Q4: Did OpenAI share data with other companies or law enforcement? A: The report indicates OpenAI shared relevant technical indicators (e.g., staging URLs for malware) with security vendors and coordinated with platforms when appropriate. Such sharing aligns with common threat intel practices focused on protecting users and organizations.
Q5: What should organizations do differently in light of this report? A: Treat AI-augmented adversaries as a baseline assumption. Strengthen identity controls (phishing-resistant MFA), adopt anomaly detection for social engineering surges, invest in content provenance, and create fast takedown paths with platforms and registrars. If you build with LLMs, add abuse-prevention, observability, and red-teaming to your engineering roadmap.
Q6: Is scraping public social media content always malicious? A: Not inherently—but large-scale scraping often violates platform rules and can feed harmful surveillance or harassment.

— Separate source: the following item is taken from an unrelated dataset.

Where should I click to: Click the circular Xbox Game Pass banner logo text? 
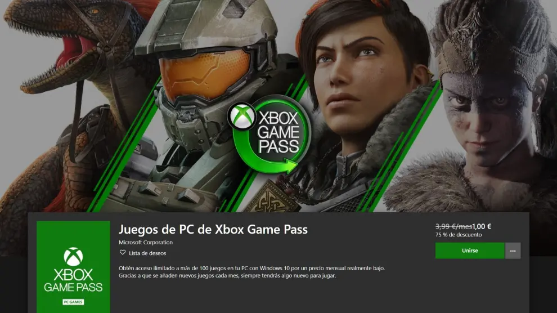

The disrupted effort in the report targeted multi-platform scraping for surveillance-style monitoring, which crosses both ethical and policy lines. Organizations should respect platform terms and regional laws.
Q7: Can AI providers really help stop malware? A: Yes, not by replacing endpoint protection, but by surfacing early-stage signals. When model usage reveals attempts to stage or distribute malware, AI companies can supply indicators to vendors who rapidly update detections—creating a multiplier effect for defense.
Q8: Where can I report suspected abuse of AI tools? A: Start with your provider’s abuse or trust and safety channels. For OpenAI, consult the Usage Policies and Safety pages for guidance on reporting violations and misuse.
The bottom line
The February 2025 Threat Intelligence Report shows AI’s double-edged nature in sharp focus: the same capabilities that help creators and coders are being bent toward manipulation, surveillance, and cybercrime. But it also proves something more hopeful—AI platforms can become powerful defenders. By spotting behavioral patterns early, mapping them to clear policies and frameworks, and sharing indicators with the broader ecosystem, providers like OpenAI can degrade adversaries’ speed and scale.
If you’re responsible for protecting an organization, the move now is to integrate AI-native signals into your playbooks, harden identity and content channels, and build the relationships that make rapid, coordinated disruption possible. The frontier of security isn’t just at your endpoints or in your SOC—it’s also in the models where today’s campaigns begin.